Under the scheme, untied funds are for priority state projects, while tied funds are conditional on implementing specific reforms. The Centre provided Rs 5,000 crore each to incentivise reforms in urban land reforms and rural land reforms in FY25.
As many as 22 states carried out reforms in building bylaws for industrial and commercial plots. While 18 states have reduced land wastage in setbacks and parking for standalone factories to less than 30%, 12 states doubled the built-up area permitted for flatted factories and 8 states increased Floor Area Ratio (FAR) for commercial buildings to 5 in normal areas and 7 in Central Business Districts, according to finance ministry.
These seemingly technical changes translate to significant economic outcomes with more efficient land use, increased manufacturing capacity, and enhanced urban productivity.
Perhaps the most far-reaching reforms have occurred in land administration in rural areas through digital transformation of land record that directly impact rural citizens by reducing land disputes, minimizing corruption, and streamlining agricultural credit access.
As much as 90% of cadastral maps now geo-referenced nationwide and 30% of land parcels (22 crore out of 76 crore) assigned Unique Land Parcel Identification Numbers (ULPIN), the finance ministry noted.
Madhya Pradesh now has fully online and paperless registry processes with five states have initiated making legacy records available online and searchable by citizens. As much as 91% of Records of Rights (35 crore out of 38 crore) digitised.

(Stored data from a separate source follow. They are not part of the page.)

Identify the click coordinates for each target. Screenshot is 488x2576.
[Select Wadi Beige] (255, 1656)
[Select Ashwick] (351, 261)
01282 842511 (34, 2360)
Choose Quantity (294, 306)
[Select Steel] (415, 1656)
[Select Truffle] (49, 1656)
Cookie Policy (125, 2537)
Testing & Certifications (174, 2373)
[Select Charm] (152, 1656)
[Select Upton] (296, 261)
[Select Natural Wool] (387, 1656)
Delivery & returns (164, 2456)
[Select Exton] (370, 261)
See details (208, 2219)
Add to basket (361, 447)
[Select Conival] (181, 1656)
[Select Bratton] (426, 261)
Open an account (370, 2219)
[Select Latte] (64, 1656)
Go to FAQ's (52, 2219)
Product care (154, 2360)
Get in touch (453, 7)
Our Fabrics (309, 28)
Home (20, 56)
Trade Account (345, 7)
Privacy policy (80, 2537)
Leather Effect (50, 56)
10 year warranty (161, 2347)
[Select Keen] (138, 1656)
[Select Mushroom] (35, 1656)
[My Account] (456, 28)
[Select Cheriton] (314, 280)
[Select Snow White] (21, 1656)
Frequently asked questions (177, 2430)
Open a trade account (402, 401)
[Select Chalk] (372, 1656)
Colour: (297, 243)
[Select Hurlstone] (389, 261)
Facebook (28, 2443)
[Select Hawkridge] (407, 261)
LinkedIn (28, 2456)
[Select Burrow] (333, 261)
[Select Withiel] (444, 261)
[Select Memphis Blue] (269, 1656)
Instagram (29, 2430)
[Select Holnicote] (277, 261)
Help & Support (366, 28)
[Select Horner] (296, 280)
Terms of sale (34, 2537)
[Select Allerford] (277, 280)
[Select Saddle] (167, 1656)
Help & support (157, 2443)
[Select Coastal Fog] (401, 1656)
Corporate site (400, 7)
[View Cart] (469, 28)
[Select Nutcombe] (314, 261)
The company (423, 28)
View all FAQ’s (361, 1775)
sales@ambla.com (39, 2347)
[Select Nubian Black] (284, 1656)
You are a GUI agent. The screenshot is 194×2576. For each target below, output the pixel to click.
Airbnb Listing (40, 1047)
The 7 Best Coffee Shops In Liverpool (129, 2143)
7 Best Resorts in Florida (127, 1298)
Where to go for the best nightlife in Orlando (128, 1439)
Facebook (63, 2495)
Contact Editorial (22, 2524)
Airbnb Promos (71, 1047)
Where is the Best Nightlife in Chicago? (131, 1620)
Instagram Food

For rural land reforms, states had to achieve several milestones to receive incentives including sub-division of all land parcels as per current ownership, assignment of unique land parcel identification number (Bhu-Aadhar) and geo-referencing of all land parcels, making land registry process completely online and inter-link with other systems and saturation of land records and modernisation of revenue court case management systems.
For urban land reforms, incentives were provided for the digitisation of land records, using GIS mapping, and the establishment of an IT based system for property record administration, updating, and tax administration.
Land reforms are the most critical part for the country as it moves towards becoming the third-largest economy in the world in the next three years and aims to become a developed nation by 2047.